The new rules governing evidence of "pre-termination negotiations" in Tribunal proceedings are to come into force on 29 July (the same date that Tribunal Fees and the Revised Tribunal Rules of Procedure are implemented). Compromise agreements will be renamed ‘Settlement Agreements’ at the same time.
Under the new provisions, "any offer made or discussions held, before the termination of the employment in question, with a view to it being terminated on terms agreed between the employer and employee" in relation to unfair dismissal (including constructive unfair dismissal) will be inadmissible in Tribunal proceedings. This means that the Government is effectively extending the concept of "without prejudice" discussions to situations where no formal dispute has actually arisen (the employee may even be unaware that a problem exists) and where, as a result, the normal without prejudice protection would not apply.
The new rule will not affect an employer’s ability to have without prejudice conversations once a genuine dispute has arisen or to take a commercial view that it makes sense to offer a compromise/settlement agreement to an employee even though the “without prejudice” label may not strictly apply. This may well be the case in situations where there is an issue of discrimination, as this situation is not covered by new rule on confidentiality of pre-termination negotiations.
It is important to note that new rule will not apply to:
- anything that the Tribunal considers improper or connected with "improper behaviour". This is not defined but examples (including all forms of harassment, bullying and intimidation) are provided in the statutory Acas Code of Practice (currently awaiting parliamentary approval);
- cases of automatic unfair dismissal (e.g. the employee was dismissed for making a protected disclosure or trade union activities); and
- allegations of discrimination.
Employers will have to comply with the Acas Code which sets out the principles of how employers/employees should make offers of settlement in order to benefit from these changes. Failure to follow the Code will not, in itself, make the employer or the employee concerned liable to proceedings, nor will it lead to an adjustment in any compensation award made by an Employment Tribunal in a successful unfair dismissal claim. Employment Tribunals will, however, be able to take the Code into account when considering relevant cases and whether there is an unfair dismissal.
Acas will also publish more detailed non-statutory guidance to accompany the Code, which will include template letters that may be used by employers when initiating settlement agreement discussions, as well as a model settlement agreement with accompanying notes. Use of the template letters and model settlement agreement will not be compulsory.
It remains to be seen whether employers will make use of the new rule, given that there are likely to be a number of drawbacks, including:
- If employers do not handle settlement offers in the right way (i.e. they do not follow the new Code) they will still be at risk of an employee resigning and claiming constructive dismissal (although he would still need to show that there had been “improper conduct” for the evidence relating to the settlement offer to be admissible in Tribunal), or of the without prejudice rule being used against them.
- As this new rule will only apply to unfair dismissal claims, there will be nothing to stop an employee referring to such an offer of settlement in the context of a discrimination or breach of contract claim. So, if an employee resigns and brings claims of unfair dismissal, breach of contract and disability discrimination he would potentially be able to refer to any settlement offer in respect of the last two claims, but not in his unfair dismissal claim.

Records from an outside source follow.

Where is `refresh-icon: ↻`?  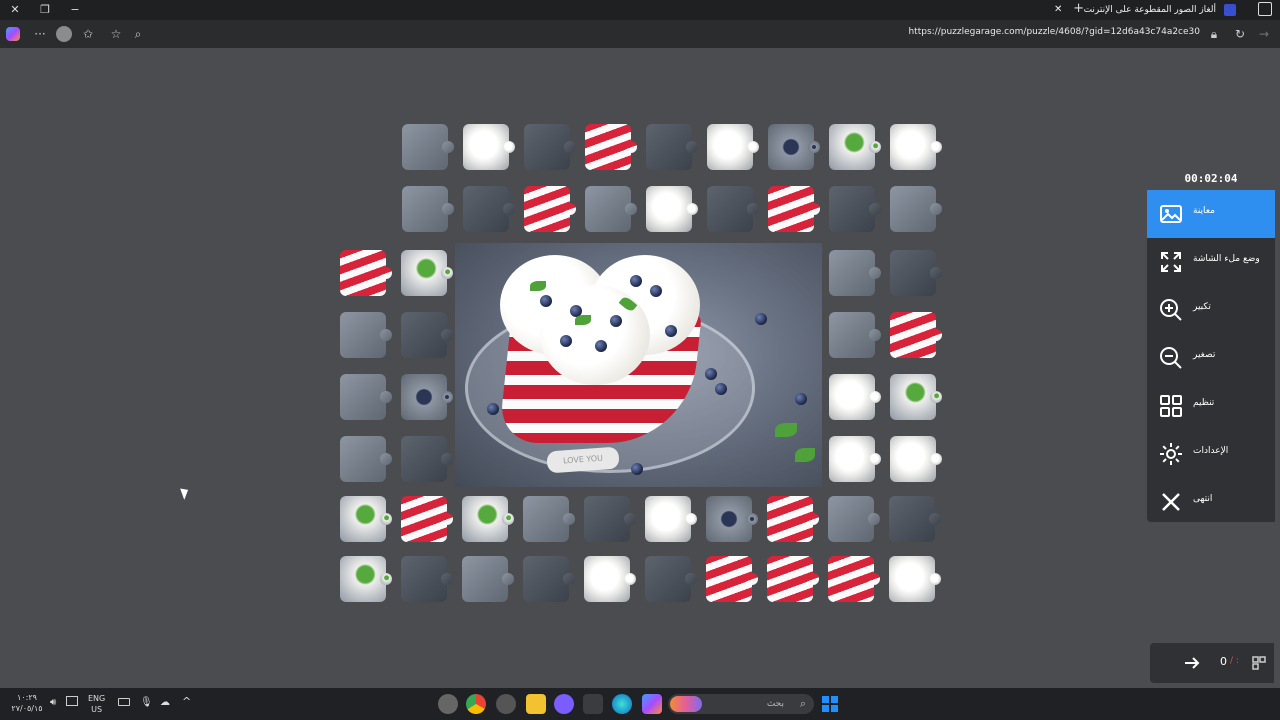
refresh-icon: ↻ is located at coordinates (1240, 34). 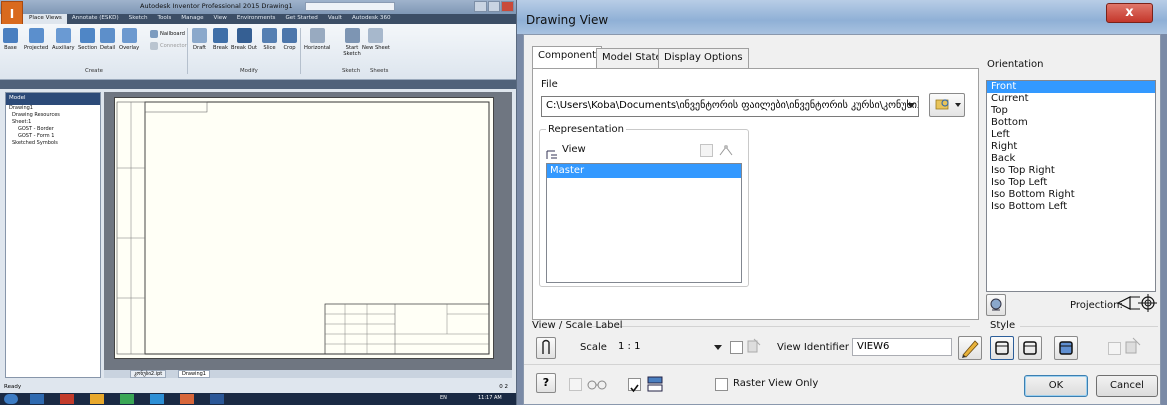 What do you see at coordinates (168, 34) in the screenshot?
I see `nailboard-button: Nailboard` at bounding box center [168, 34].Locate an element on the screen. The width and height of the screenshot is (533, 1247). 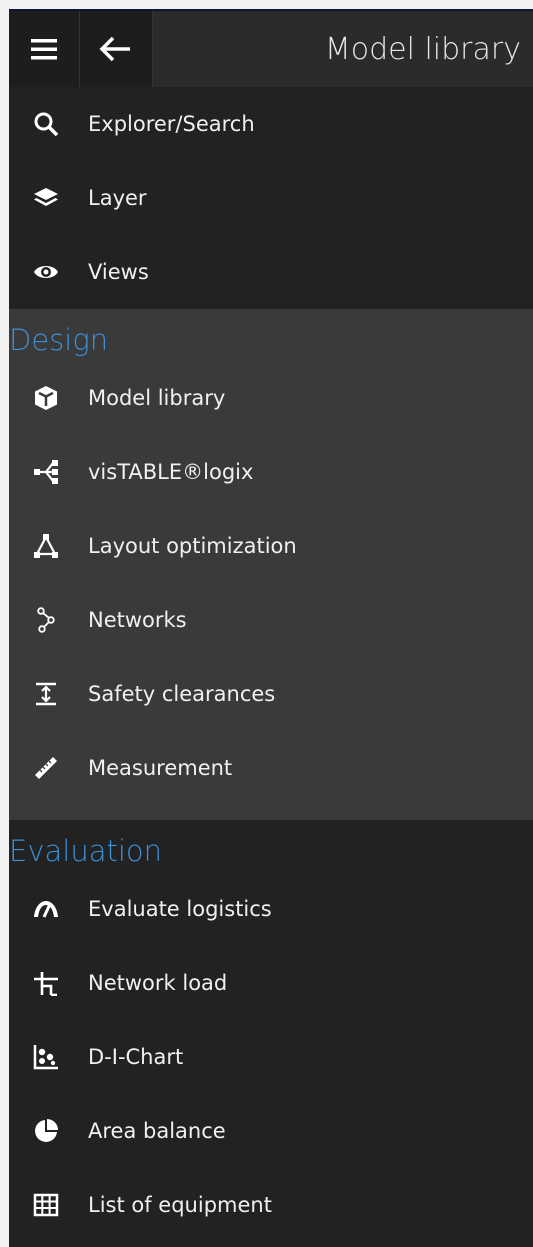
menu-item-label: Safety clearances is located at coordinates (182, 694).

- The concept of "improper behaviour" has the potential to be a legislative minefield with satellite litigation around whether either of the parties' behaviour was improper before even the merits of the case are considered.
Because of the issues identified above and the limited scope of the new rule (i.e. it only applies to unfair dismissal claims), in practice it is still probably going to be safer for employers to have taken some steps to performance manage/discipline the employee using "open" conversations and then seek to rely on the without prejudice rule if necessary should they wish to have a conversation about the employee leaving.